The walls are soft, smooth
Almost porcelain, almost perfect
Until my hand runs over an imperfection
A flaw then another, and another.
A ceramic cave encloses me on all sides,
Making the space cramped
And a deep midnight shade of blue.
So in twilight I am entwined
And instead of hearing the ocean,
I feel its reverberation echo in waves
And it’s not liberation I feel
Or just raw emotion
It’s difficult to divide the difference…
Blurring oneiric spaces
I’m not drawing any more, just erasing
Stuck inside this metaphorical shell
It gets tighter as you go further,
Deeper as it winds and coils
Almost like a trachea to the heart.
You can’t survive here.
Now the pulses begin to deafen,
The sand itches the skin
And not only exfoliates but sheds its tough outer layer
I think they call it pride
It’s something everybody hides.
Upon a red flaming dragon she rides
Trying to tame it, control it,
And harness its beauty and strength.
At first she is cautious and gentle, and the creature bows with respect
For granted she abused the tender beast,
Wasted, jaded and scarred
Now it bucks and resists at every command
Waiting for a chance to escape, to be free.

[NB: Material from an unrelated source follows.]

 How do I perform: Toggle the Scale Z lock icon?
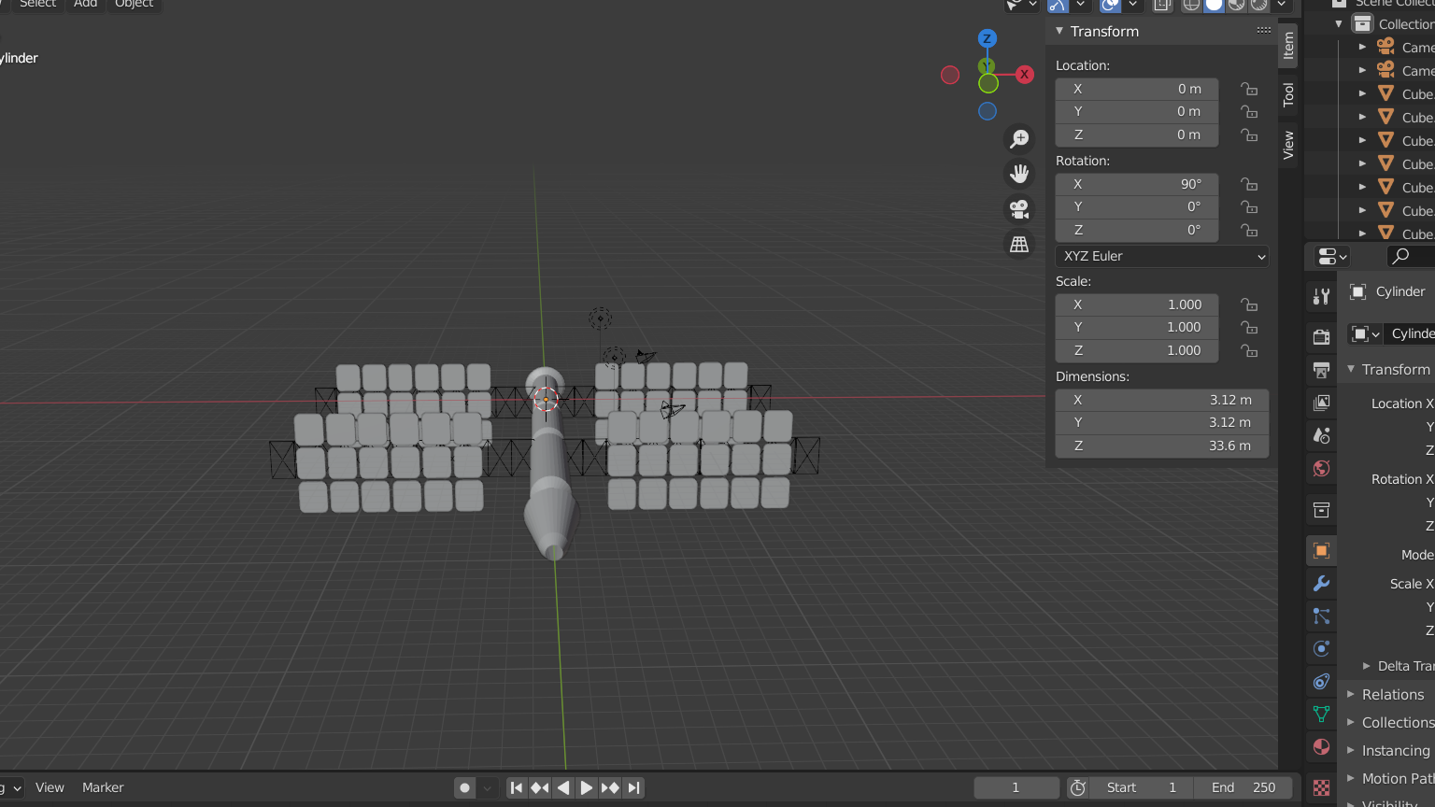pyautogui.click(x=1249, y=350)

And the ink dries up in the pen before it gets a chance to bleed on a blank page
And leave its imprint in time
The focus is shattered now, paintbrush bristles hard and brittle
Crumbling to ashes as soon as they kiss the paint
The Moist dye ingests the ash which mixes with the poet’s tears
To become a sticky and vengeful monster
That haunts me in my dreams.
In vivid strands, like a dewy spider web
Dreams entangle my mind
And the full moon causes the tide to ebb.

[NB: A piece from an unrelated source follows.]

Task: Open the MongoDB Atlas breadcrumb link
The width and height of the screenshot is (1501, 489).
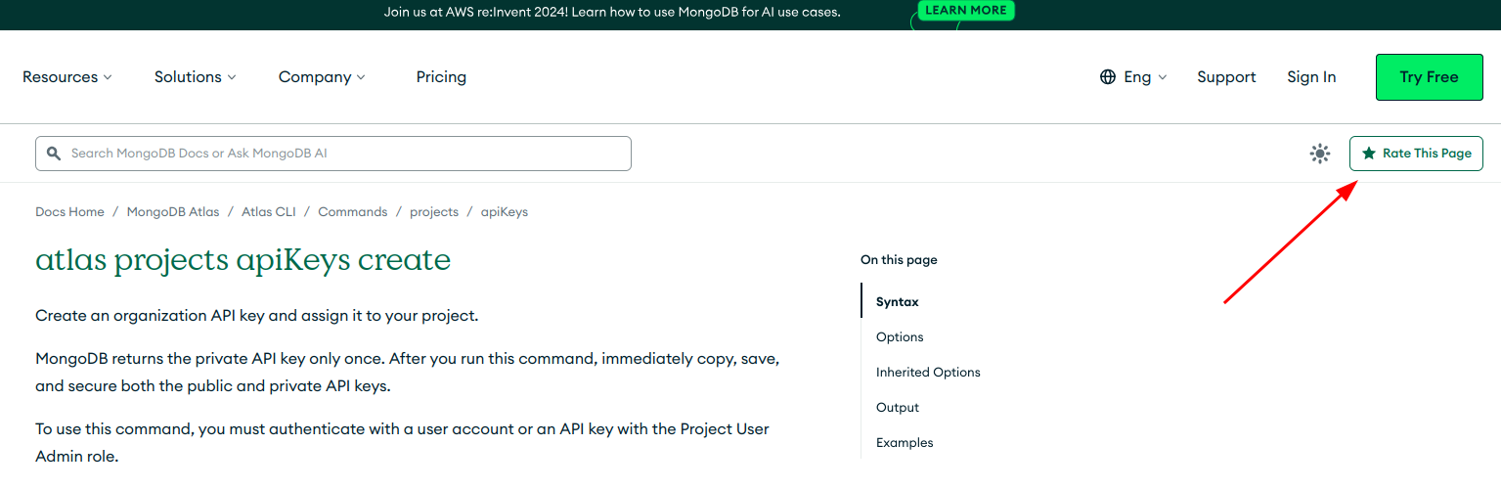Action: tap(173, 212)
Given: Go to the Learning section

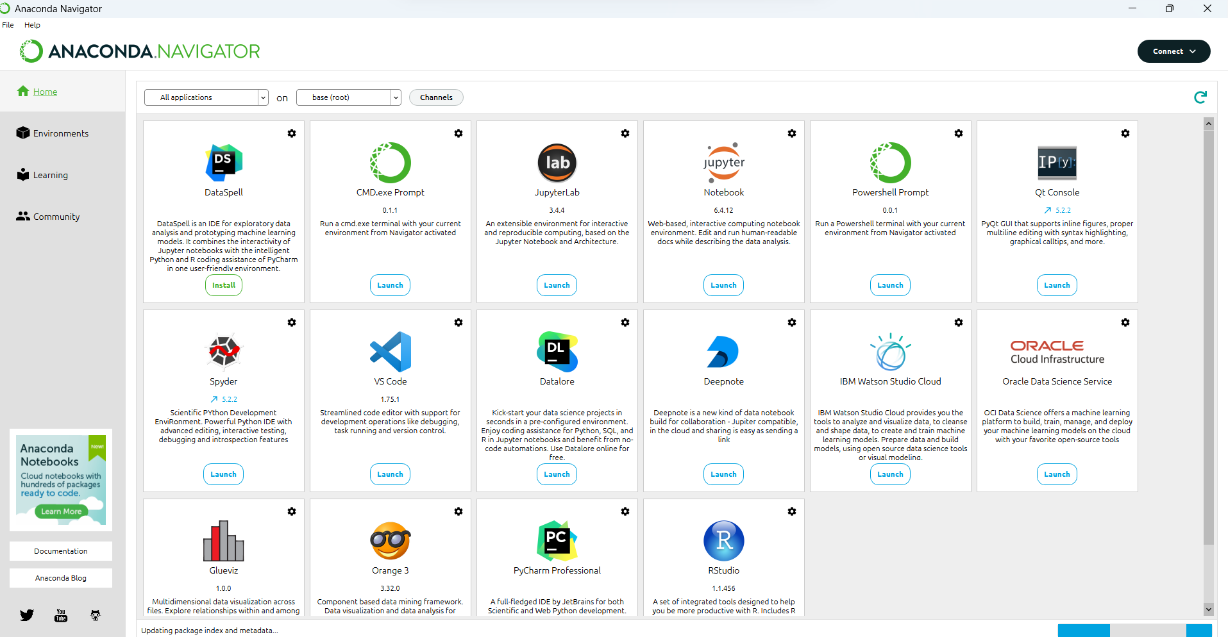Looking at the screenshot, I should click(x=50, y=175).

Time is an orange, peel back the rind.
And memories float on the surface of the mist
In the calm before the storm
And explode in bursts of thunder and jagged light.
You shield your eyes and you raise your fist
Hoping that the beast within will soon resist
And with inspiration be reborn
And blast in undulations of a second sight
And together look to the sky, run, and take flight.